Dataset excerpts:
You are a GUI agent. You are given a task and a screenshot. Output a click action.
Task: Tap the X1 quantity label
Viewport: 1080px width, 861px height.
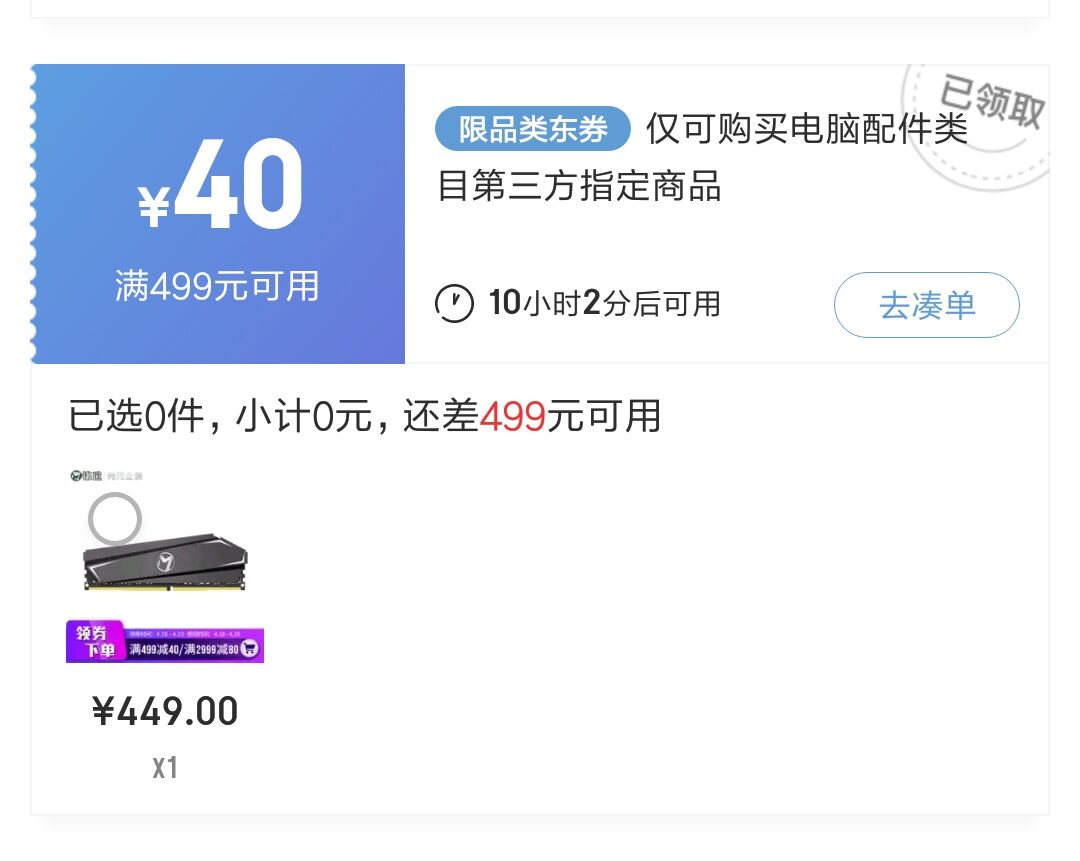(165, 767)

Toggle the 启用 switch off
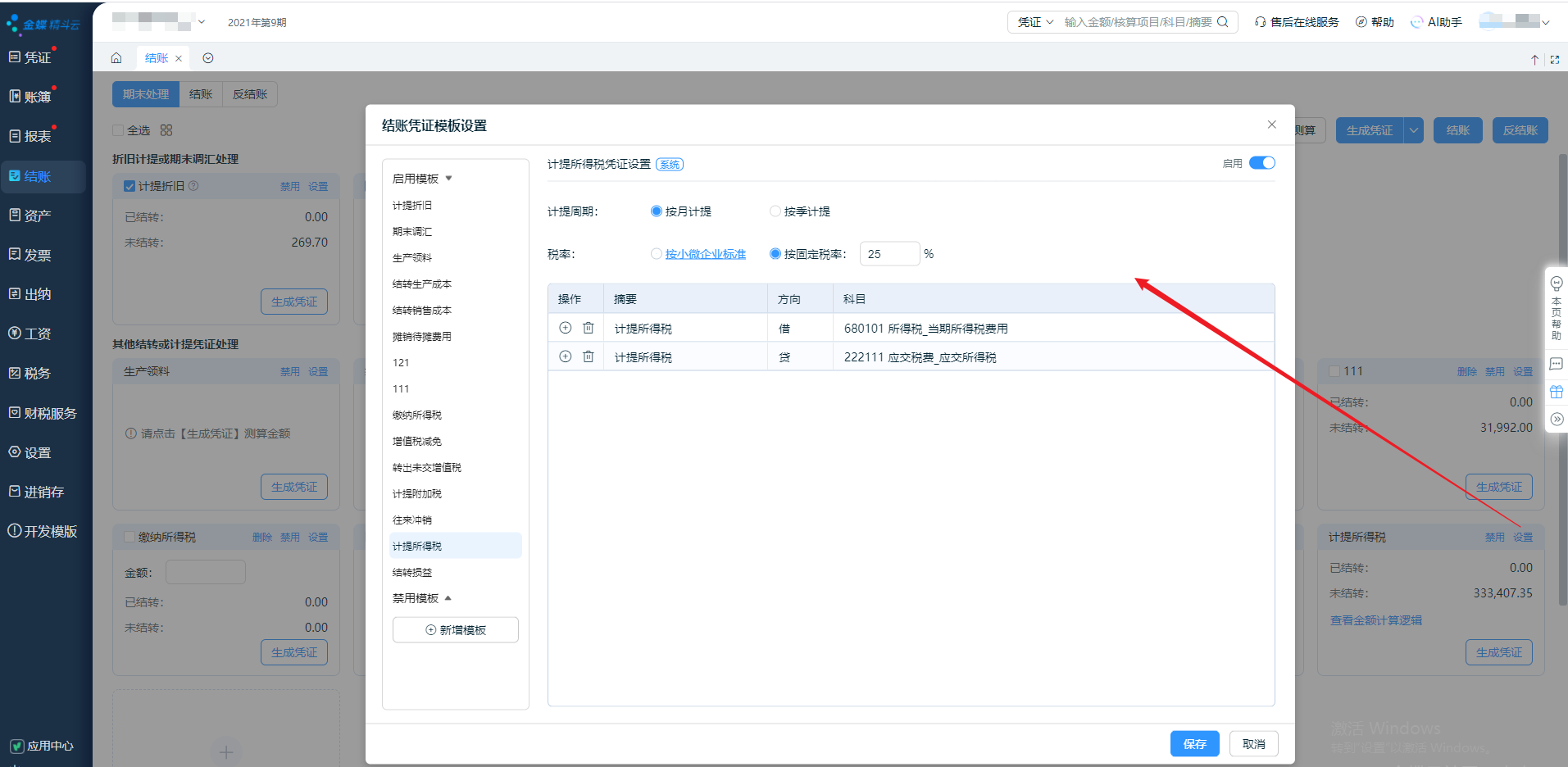[1261, 163]
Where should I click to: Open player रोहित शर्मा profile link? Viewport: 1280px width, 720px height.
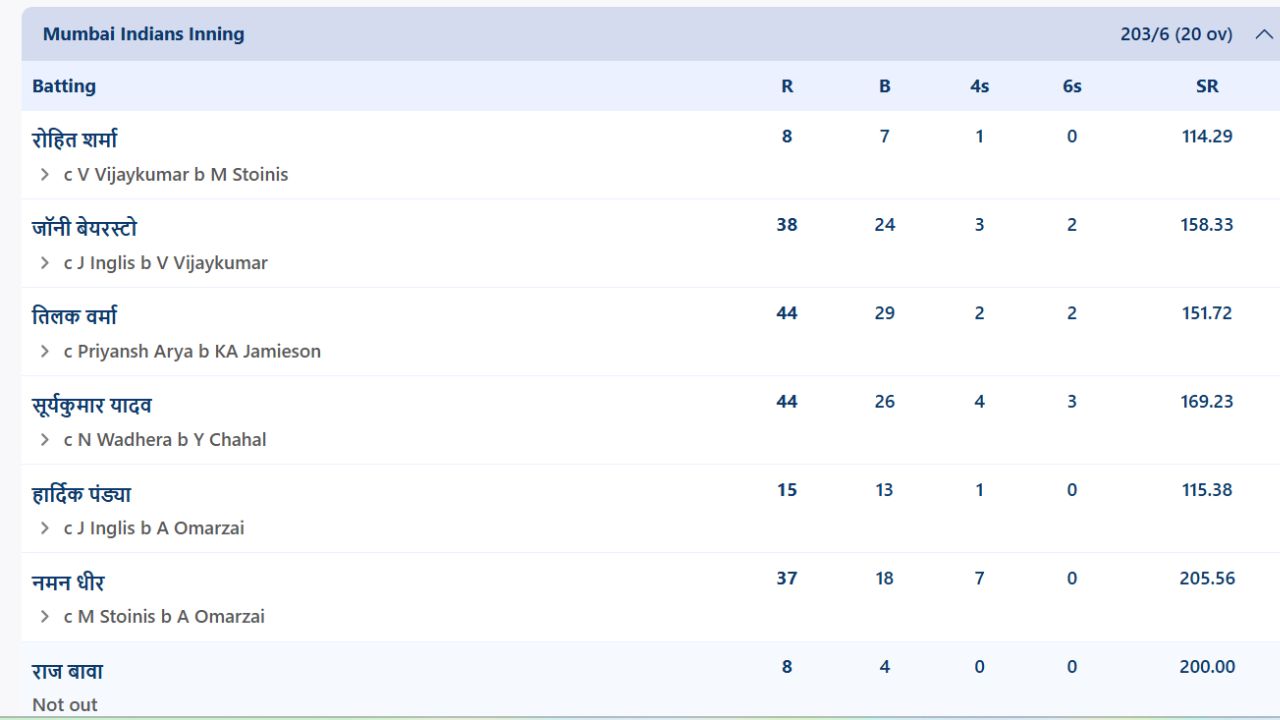[74, 139]
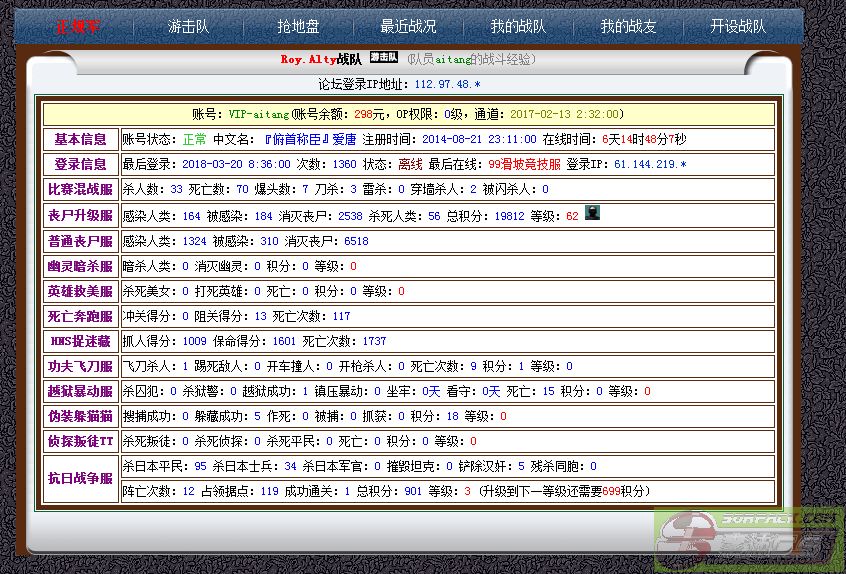Select the 比赛混战服 category label
846x574 pixels.
(80, 189)
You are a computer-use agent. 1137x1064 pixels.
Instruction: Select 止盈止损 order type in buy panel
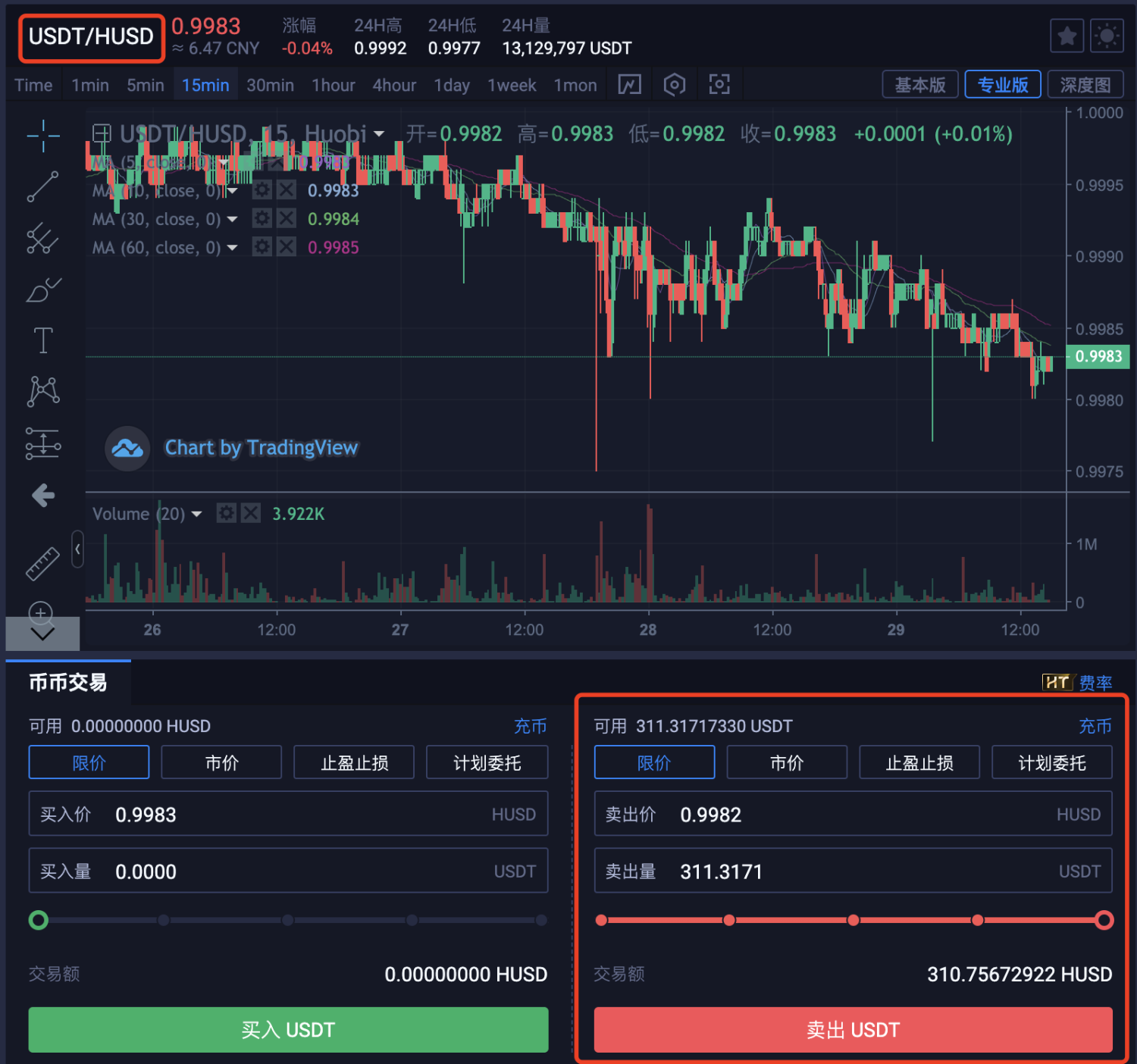click(x=354, y=762)
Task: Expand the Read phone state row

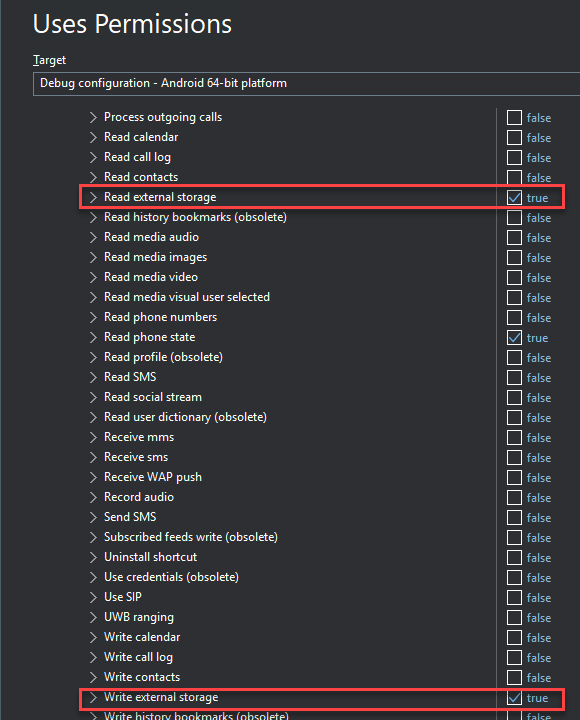Action: [x=93, y=338]
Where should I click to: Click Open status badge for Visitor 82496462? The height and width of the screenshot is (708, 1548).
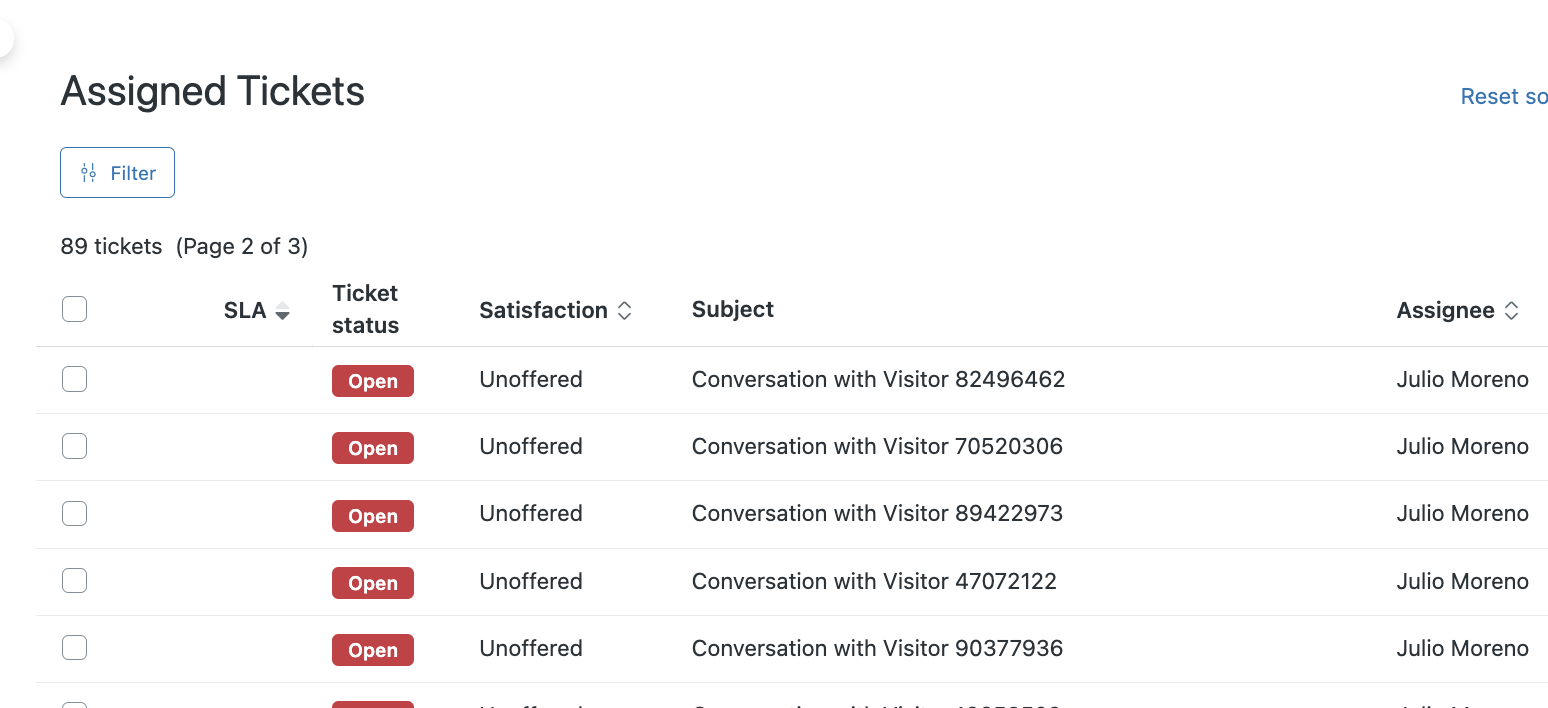point(373,381)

• _Brief_
If a record contains a picture, leave the picture out; repeat the record itself exactly.

• _Response box_
You are a GUI agent. You are given a task and a screenshot. Output a click action.
Task: Tap the X1 quantity label
Viewport: 1080px width, 861px height.
(165, 767)

Toggle the 启用 switch off
[1261, 163]
Where should I click to: Open player रोहित शर्मा profile link? Viewport: 1280px width, 720px height.
[74, 139]
Select the 比赛混战服 category label
846x574 pixels.
(80, 189)
You are a computer-use agent. 1137x1064 pixels.
Instruction: Select 止盈止损 order type in buy panel
click(x=354, y=762)
Task: Expand the Read phone state row

Action: [x=93, y=338]
Where should I click to: Click Open status badge for Visitor 82496462? The height and width of the screenshot is (708, 1548).
point(373,381)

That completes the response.